• WHAT YOU WILL DO
Please reproduce every one of the items below line for line, with no change to any character.

Raw items:
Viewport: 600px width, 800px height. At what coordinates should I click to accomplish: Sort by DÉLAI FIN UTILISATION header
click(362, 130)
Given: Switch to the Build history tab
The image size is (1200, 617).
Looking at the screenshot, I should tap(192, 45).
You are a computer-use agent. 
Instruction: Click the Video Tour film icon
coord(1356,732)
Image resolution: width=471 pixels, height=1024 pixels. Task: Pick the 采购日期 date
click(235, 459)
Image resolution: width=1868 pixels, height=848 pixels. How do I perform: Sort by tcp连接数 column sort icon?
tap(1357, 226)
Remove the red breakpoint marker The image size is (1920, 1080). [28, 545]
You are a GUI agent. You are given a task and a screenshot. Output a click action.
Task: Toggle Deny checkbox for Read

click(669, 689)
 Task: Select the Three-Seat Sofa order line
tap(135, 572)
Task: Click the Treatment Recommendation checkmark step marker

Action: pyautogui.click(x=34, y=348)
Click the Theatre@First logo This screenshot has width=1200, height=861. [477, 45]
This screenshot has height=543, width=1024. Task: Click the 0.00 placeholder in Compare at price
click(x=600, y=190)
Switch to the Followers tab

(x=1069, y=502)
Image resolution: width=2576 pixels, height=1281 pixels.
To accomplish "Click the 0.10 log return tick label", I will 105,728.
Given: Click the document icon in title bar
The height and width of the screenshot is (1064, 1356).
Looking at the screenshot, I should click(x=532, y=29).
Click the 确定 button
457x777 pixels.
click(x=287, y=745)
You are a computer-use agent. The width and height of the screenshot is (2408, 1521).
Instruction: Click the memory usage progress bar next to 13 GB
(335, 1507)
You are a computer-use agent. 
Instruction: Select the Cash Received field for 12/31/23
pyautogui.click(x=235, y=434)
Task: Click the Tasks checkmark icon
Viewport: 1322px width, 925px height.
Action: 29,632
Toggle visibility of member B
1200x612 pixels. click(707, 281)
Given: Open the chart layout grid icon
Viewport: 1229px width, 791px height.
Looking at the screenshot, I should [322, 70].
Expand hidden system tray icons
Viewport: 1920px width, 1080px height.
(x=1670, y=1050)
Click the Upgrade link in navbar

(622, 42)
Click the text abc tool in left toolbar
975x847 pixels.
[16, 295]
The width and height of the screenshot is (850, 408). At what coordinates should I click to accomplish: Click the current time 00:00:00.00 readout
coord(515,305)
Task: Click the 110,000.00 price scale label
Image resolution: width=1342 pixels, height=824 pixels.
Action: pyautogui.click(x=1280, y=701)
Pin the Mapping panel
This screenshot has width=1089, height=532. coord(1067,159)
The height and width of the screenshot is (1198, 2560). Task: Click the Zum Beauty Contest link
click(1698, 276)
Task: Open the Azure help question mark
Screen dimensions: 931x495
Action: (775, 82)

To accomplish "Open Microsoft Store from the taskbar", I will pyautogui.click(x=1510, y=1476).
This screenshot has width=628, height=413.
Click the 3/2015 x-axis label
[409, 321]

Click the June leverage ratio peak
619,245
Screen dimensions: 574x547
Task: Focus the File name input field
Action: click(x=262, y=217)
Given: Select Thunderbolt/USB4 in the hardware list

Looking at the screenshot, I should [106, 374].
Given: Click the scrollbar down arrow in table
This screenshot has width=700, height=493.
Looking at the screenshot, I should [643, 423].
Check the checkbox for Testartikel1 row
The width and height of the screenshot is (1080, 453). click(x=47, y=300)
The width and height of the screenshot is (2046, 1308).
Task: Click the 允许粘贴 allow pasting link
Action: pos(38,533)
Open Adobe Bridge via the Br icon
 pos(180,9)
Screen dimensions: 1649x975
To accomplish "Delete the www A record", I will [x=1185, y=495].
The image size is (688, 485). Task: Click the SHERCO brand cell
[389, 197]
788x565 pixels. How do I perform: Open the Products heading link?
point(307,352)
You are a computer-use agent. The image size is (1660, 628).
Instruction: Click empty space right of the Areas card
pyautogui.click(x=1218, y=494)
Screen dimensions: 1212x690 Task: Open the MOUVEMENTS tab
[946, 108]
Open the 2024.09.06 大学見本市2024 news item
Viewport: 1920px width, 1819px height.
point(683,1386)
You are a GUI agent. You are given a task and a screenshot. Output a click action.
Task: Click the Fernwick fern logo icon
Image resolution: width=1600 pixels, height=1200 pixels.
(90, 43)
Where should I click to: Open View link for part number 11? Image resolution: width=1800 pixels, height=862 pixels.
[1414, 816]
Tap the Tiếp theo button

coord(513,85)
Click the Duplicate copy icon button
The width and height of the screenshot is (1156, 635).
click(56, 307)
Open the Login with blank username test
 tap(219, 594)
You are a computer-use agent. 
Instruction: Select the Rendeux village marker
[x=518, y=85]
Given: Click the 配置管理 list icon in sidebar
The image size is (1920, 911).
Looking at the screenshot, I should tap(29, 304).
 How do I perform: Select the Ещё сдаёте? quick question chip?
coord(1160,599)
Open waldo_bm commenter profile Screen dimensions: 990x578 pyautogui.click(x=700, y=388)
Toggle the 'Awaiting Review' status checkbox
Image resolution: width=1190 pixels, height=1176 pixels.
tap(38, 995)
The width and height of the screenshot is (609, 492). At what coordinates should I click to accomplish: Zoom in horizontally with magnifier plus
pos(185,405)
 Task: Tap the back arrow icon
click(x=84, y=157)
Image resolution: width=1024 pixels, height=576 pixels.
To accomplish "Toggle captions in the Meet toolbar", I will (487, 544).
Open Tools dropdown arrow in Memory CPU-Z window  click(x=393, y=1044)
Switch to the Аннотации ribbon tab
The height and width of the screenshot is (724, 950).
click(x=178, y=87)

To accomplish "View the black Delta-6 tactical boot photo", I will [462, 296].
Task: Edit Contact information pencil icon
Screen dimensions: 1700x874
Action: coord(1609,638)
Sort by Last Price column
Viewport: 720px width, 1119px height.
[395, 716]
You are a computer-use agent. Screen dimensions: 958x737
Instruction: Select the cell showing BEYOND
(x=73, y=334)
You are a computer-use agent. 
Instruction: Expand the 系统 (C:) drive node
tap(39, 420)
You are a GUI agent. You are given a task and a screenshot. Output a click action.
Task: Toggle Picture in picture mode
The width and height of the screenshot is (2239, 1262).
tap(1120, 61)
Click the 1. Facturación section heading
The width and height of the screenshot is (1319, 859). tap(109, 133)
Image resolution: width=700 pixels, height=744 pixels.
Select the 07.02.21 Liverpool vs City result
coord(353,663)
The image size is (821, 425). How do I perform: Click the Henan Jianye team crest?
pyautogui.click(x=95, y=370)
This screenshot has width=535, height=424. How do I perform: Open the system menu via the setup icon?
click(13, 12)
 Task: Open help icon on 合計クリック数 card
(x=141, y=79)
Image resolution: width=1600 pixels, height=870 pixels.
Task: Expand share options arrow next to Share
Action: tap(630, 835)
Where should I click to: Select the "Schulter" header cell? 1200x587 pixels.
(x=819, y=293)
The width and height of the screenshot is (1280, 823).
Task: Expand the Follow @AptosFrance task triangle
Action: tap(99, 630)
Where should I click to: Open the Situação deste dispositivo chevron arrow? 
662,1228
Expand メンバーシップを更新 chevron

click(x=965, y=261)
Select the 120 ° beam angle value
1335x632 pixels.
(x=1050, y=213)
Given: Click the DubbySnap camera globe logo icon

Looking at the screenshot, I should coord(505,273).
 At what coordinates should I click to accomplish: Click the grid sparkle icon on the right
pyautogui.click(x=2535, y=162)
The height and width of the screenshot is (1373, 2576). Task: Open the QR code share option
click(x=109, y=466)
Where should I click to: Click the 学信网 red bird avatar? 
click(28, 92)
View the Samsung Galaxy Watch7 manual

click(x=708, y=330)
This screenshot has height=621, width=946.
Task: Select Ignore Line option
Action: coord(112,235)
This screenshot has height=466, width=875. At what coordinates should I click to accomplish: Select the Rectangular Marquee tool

• REPLY
Viewport: 600px width, 800px height. At what coordinates should I click to accomplish: Sort by DÉLAI FIN UTILISATION header
click(362, 130)
Given: Switch to the Build history tab
The image size is (1200, 617).
Looking at the screenshot, I should tap(192, 45).
You are a computer-use agent. 
Instruction: Click the Video Tour film icon
coord(1356,732)
Image resolution: width=471 pixels, height=1024 pixels. Task: Pick the 采购日期 date
click(235, 459)
Image resolution: width=1868 pixels, height=848 pixels. How do I perform: Sort by tcp连接数 column sort icon?
tap(1357, 226)
Remove the red breakpoint marker The image size is (1920, 1080). [28, 545]
You are a GUI agent. You are given a task and a screenshot. Output a click action.
Task: Toggle Deny checkbox for Read

click(669, 689)
 Task: Select the Three-Seat Sofa order line
tap(135, 572)
Task: Click the Treatment Recommendation checkmark step marker

Action: pyautogui.click(x=34, y=348)
Click the Theatre@First logo This screenshot has width=1200, height=861. [477, 45]
This screenshot has height=543, width=1024. Task: Click the 0.00 placeholder in Compare at price
click(x=600, y=190)
Switch to the Followers tab

(x=1069, y=502)
Image resolution: width=2576 pixels, height=1281 pixels.
To accomplish "Click the 0.10 log return tick label", I will 105,728.
Given: Click the document icon in title bar
The height and width of the screenshot is (1064, 1356).
Looking at the screenshot, I should click(x=532, y=29).
Click the 确定 button
457x777 pixels.
click(x=287, y=745)
You are a computer-use agent. The width and height of the screenshot is (2408, 1521).
Instruction: Click the memory usage progress bar next to 13 GB
(335, 1507)
You are a computer-use agent. 
Instruction: Select the Cash Received field for 12/31/23
pyautogui.click(x=235, y=434)
Task: Click the Tasks checkmark icon
Viewport: 1322px width, 925px height.
Action: 29,632
Toggle visibility of member B
1200x612 pixels. click(707, 281)
Given: Open the chart layout grid icon
Viewport: 1229px width, 791px height.
Looking at the screenshot, I should [322, 70].
Expand hidden system tray icons
Viewport: 1920px width, 1080px height.
(x=1670, y=1050)
Click the Upgrade link in navbar

(622, 42)
Click the text abc tool in left toolbar
975x847 pixels.
[16, 295]
The width and height of the screenshot is (850, 408). At what coordinates should I click to accomplish: Click the current time 00:00:00.00 readout
coord(515,305)
Task: Click the 110,000.00 price scale label
Image resolution: width=1342 pixels, height=824 pixels.
Action: pyautogui.click(x=1280, y=701)
Pin the Mapping panel
This screenshot has width=1089, height=532. coord(1067,159)
The height and width of the screenshot is (1198, 2560). Task: Click the Zum Beauty Contest link
click(1698, 276)
Task: Open the Azure help question mark
Screen dimensions: 931x495
Action: (775, 82)

To accomplish "Open Microsoft Store from the taskbar", I will pyautogui.click(x=1510, y=1476).
This screenshot has width=628, height=413.
Click the 3/2015 x-axis label
[409, 321]

Click the June leverage ratio peak
619,245
Screen dimensions: 574x547
Task: Focus the File name input field
Action: click(x=262, y=217)
Given: Select Thunderbolt/USB4 in the hardware list

Looking at the screenshot, I should [106, 374].
Given: Click the scrollbar down arrow in table
This screenshot has width=700, height=493.
Looking at the screenshot, I should [643, 423].
Check the checkbox for Testartikel1 row
The width and height of the screenshot is (1080, 453). click(x=47, y=300)
The width and height of the screenshot is (2046, 1308).
Task: Click the 允许粘贴 allow pasting link
Action: pos(38,533)
Open Adobe Bridge via the Br icon
 pos(180,9)
Screen dimensions: 1649x975
To accomplish "Delete the www A record", I will [x=1185, y=495].
The image size is (688, 485). Task: Click the SHERCO brand cell
[389, 197]
788x565 pixels. How do I perform: Open the Products heading link?
point(307,352)
You are a computer-use agent. The image size is (1660, 628).
Instruction: Click empty space right of the Areas card
pyautogui.click(x=1218, y=494)
Screen dimensions: 1212x690 Task: Open the MOUVEMENTS tab
[946, 108]
Open the 2024.09.06 大学見本市2024 news item
Viewport: 1920px width, 1819px height.
point(683,1386)
You are a GUI agent. You are given a task and a screenshot. Output a click action.
Task: Click the Fernwick fern logo icon
Image resolution: width=1600 pixels, height=1200 pixels.
(90, 43)
Where should I click to: Open View link for part number 11? Image resolution: width=1800 pixels, height=862 pixels.
[1414, 816]
Tap the Tiếp theo button

coord(513,85)
Click the Duplicate copy icon button
The width and height of the screenshot is (1156, 635).
click(56, 307)
Open the Login with blank username test
 tap(219, 594)
You are a computer-use agent. 
Instruction: Select the Rendeux village marker
[x=518, y=85]
Given: Click the 配置管理 list icon in sidebar
The image size is (1920, 911).
Looking at the screenshot, I should tap(29, 304).
 How do I perform: Select the Ещё сдаёте? quick question chip?
coord(1160,599)
Open waldo_bm commenter profile Screen dimensions: 990x578 pyautogui.click(x=700, y=388)
Toggle the 'Awaiting Review' status checkbox
Image resolution: width=1190 pixels, height=1176 pixels.
tap(38, 995)
The width and height of the screenshot is (609, 492). At what coordinates should I click to accomplish: Zoom in horizontally with magnifier plus
pos(185,405)
 Task: Tap the back arrow icon
click(x=84, y=157)
Image resolution: width=1024 pixels, height=576 pixels.
To accomplish "Toggle captions in the Meet toolbar", I will (487, 544).
Open Tools dropdown arrow in Memory CPU-Z window  click(x=393, y=1044)
Switch to the Аннотации ribbon tab
The height and width of the screenshot is (724, 950).
click(x=178, y=87)

To accomplish "View the black Delta-6 tactical boot photo", I will [462, 296].
Task: Edit Contact information pencil icon
Screen dimensions: 1700x874
Action: coord(1609,638)
Sort by Last Price column
Viewport: 720px width, 1119px height.
[395, 716]
You are a computer-use agent. Screen dimensions: 958x737
Instruction: Select the cell showing BEYOND
(x=73, y=334)
You are a computer-use agent. 
Instruction: Expand the 系统 (C:) drive node
tap(39, 420)
You are a GUI agent. You are given a task and a screenshot. Output a click action.
Task: Toggle Picture in picture mode
The width and height of the screenshot is (2239, 1262).
tap(1120, 61)
Click the 1. Facturación section heading
The width and height of the screenshot is (1319, 859). tap(109, 133)
Image resolution: width=700 pixels, height=744 pixels.
Select the 07.02.21 Liverpool vs City result
coord(353,663)
The image size is (821, 425). How do I perform: Click the Henan Jianye team crest?
pyautogui.click(x=95, y=370)
This screenshot has width=535, height=424. How do I perform: Open the system menu via the setup icon?
click(13, 12)
 Task: Open help icon on 合計クリック数 card
(x=141, y=79)
Image resolution: width=1600 pixels, height=870 pixels.
Task: Expand share options arrow next to Share
Action: tap(630, 835)
Where should I click to: Select the "Schulter" header cell? 1200x587 pixels.
(x=819, y=293)
The width and height of the screenshot is (1280, 823).
Task: Expand the Follow @AptosFrance task triangle
Action: tap(99, 630)
Where should I click to: Open the Situação deste dispositivo chevron arrow? 
662,1228
Expand メンバーシップを更新 chevron

click(x=965, y=261)
Select the 120 ° beam angle value
1335x632 pixels.
(x=1050, y=213)
Given: Click the DubbySnap camera globe logo icon

Looking at the screenshot, I should coord(505,273).
 At what coordinates should I click to accomplish: Click the grid sparkle icon on the right
pyautogui.click(x=2535, y=162)
The height and width of the screenshot is (1373, 2576). Task: Open the QR code share option
click(x=109, y=466)
Where should I click to: Click the 学信网 red bird avatar? 
click(28, 92)
View the Samsung Galaxy Watch7 manual

click(x=708, y=330)
This screenshot has height=621, width=946.
Task: Select Ignore Line option
Action: coord(112,235)
This screenshot has height=466, width=875. At what coordinates should I click to accomplish: Select the Rectangular Marquee tool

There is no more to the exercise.